言ってるそばから、電話口でヒナタくんが誰かに呼ばれている。声から察するに、間違いなくわたしの父だ。
『さっきは追加で仕事頼んでごめんね。お礼に今日どう?』
『あ、いいですよ。娘さんも今日予定入ったみたいなんで、正直助かりました』
「え、ちょっとヒナタくん!?」
『よし! じゃああとでね!』
『美味しいところにしてくださいねー社長の奢りで』
「……直接言えるのヒナタくんだけだと思うよ」
『いや。割とみんな言ってる』
「マジか」
わたしは小さく肩を竦めた。どうやら彼は、本気らしい。しばらくは父と、口をきくまい。
「……本当に行かないの?」
『楽しんでおいで』
「……ヒナタくんもね。お父さんをよろしく」
『ん。おっけー』
妙にあっさりしているヒナタくんに少々違和感を感じつつも、考えている余裕は、時計を見る限りありそうになかった。

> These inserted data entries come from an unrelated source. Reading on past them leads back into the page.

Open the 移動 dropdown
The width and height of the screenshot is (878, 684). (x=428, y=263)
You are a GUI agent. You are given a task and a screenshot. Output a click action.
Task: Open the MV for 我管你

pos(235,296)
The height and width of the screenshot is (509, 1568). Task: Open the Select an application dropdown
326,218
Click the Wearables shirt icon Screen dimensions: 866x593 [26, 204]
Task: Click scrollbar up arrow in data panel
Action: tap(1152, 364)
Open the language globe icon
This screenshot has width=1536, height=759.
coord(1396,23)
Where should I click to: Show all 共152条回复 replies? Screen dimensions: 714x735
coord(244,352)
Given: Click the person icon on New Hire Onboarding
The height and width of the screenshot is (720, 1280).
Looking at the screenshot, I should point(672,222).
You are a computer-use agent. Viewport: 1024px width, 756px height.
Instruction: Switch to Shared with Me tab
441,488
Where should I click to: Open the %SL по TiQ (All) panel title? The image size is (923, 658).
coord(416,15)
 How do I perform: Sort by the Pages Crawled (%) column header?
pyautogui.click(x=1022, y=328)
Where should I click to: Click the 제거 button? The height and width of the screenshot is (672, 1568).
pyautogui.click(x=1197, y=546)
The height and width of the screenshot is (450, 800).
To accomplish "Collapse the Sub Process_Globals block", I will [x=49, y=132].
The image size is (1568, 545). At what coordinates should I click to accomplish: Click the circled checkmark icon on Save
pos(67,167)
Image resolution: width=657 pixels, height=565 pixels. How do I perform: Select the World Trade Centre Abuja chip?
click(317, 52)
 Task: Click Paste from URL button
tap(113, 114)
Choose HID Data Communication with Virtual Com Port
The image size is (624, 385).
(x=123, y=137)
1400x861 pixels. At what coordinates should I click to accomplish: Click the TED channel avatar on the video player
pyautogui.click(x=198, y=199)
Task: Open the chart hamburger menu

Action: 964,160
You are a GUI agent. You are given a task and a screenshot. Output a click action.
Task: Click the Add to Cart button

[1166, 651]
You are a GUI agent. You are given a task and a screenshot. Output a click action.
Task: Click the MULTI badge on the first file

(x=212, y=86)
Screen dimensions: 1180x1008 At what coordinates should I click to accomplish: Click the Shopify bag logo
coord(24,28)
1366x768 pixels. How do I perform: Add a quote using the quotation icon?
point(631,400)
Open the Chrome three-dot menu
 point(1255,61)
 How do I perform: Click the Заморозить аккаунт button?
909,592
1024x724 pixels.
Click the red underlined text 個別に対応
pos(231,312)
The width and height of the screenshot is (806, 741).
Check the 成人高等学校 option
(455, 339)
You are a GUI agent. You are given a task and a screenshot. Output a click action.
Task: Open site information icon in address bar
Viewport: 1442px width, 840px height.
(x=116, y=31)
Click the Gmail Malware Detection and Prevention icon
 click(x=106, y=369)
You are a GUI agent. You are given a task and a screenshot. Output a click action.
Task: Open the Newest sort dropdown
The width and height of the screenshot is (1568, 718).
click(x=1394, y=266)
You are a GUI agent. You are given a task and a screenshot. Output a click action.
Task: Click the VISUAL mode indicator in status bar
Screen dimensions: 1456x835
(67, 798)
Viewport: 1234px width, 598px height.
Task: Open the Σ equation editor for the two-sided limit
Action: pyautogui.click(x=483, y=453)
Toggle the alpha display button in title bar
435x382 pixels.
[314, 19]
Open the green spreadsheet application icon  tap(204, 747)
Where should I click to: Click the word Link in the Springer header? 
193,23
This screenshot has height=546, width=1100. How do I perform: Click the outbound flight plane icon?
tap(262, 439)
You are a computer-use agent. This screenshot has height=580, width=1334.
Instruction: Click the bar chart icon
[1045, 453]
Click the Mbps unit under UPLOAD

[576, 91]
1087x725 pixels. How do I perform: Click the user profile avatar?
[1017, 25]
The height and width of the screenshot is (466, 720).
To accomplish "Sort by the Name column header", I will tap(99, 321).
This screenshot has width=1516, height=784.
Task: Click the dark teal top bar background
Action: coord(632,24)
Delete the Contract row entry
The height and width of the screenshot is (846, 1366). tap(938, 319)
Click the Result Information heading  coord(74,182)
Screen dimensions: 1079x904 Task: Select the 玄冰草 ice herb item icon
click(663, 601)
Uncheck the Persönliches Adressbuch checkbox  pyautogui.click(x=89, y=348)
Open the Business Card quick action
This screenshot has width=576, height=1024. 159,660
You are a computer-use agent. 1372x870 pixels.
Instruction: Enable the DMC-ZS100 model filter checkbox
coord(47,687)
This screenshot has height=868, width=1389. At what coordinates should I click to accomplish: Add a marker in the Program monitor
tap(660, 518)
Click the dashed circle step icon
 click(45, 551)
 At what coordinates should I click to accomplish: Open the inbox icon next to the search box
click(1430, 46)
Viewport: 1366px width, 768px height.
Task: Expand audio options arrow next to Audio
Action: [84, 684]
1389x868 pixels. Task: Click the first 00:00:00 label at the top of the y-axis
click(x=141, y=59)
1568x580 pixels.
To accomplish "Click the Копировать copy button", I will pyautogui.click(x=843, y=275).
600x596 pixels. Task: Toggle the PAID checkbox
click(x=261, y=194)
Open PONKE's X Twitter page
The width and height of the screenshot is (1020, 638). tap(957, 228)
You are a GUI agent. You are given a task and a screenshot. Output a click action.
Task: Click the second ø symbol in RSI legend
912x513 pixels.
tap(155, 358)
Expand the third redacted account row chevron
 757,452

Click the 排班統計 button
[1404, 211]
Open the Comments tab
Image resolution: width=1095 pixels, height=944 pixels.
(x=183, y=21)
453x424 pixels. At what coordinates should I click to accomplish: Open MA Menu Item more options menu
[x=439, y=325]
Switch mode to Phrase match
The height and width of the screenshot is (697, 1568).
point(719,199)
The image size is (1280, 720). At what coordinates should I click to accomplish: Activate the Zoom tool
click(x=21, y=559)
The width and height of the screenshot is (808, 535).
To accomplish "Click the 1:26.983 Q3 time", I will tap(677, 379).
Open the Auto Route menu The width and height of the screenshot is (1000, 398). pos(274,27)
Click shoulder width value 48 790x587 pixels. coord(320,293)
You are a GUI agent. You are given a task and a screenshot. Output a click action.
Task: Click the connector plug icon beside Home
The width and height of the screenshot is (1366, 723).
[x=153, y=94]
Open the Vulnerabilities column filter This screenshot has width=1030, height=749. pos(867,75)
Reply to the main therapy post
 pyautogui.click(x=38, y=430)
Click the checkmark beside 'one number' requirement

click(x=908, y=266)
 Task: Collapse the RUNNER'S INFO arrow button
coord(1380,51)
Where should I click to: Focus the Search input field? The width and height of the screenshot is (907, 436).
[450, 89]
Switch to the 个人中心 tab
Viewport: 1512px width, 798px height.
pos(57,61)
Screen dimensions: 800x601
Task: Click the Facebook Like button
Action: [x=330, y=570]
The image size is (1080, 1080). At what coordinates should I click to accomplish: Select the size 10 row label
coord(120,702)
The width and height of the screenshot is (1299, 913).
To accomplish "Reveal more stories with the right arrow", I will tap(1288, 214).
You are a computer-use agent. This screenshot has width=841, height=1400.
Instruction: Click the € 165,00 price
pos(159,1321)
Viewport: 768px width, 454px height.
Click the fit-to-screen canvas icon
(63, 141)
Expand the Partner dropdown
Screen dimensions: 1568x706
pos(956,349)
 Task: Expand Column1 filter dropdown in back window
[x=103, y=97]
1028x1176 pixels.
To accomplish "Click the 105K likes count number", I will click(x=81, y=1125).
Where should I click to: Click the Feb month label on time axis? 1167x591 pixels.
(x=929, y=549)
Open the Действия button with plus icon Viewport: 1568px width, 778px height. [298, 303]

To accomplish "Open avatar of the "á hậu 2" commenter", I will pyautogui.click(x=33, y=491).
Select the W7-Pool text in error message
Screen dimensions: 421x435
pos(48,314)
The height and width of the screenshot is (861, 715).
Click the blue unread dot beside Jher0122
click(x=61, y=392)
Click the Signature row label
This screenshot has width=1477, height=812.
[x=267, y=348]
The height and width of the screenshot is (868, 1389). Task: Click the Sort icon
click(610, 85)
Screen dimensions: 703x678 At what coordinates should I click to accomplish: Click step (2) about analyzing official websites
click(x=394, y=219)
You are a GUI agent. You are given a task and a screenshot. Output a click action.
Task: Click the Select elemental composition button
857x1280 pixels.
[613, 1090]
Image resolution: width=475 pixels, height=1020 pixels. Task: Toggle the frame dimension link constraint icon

「……そうだ。今日は昔ツバサくんに選んでもらったドレスを着ていこう。アクセサリーと羽織るものを変えて、ちょっと大人っぽい感じにして……」
そうと決まれば、話は早い。今は何よりもまず先に、目先の仕事を片付けなくては。
「……ふふっ。アヤさんに会うの楽しみだな。……あ。お祝い買っていかなきゃ!」
この時のわたしは、まだ知らなかったんだ。
その招待状を持ってきたのが、本当は誰だったのか。
そのパーティー会場にいたのが、アヤさんと誰だったのか。
「――……つばさ、くん……?」
七年ぶりに再会する、大好きな友人の晴れやかな姿に、どれだけの涙を流して感動するのかを――。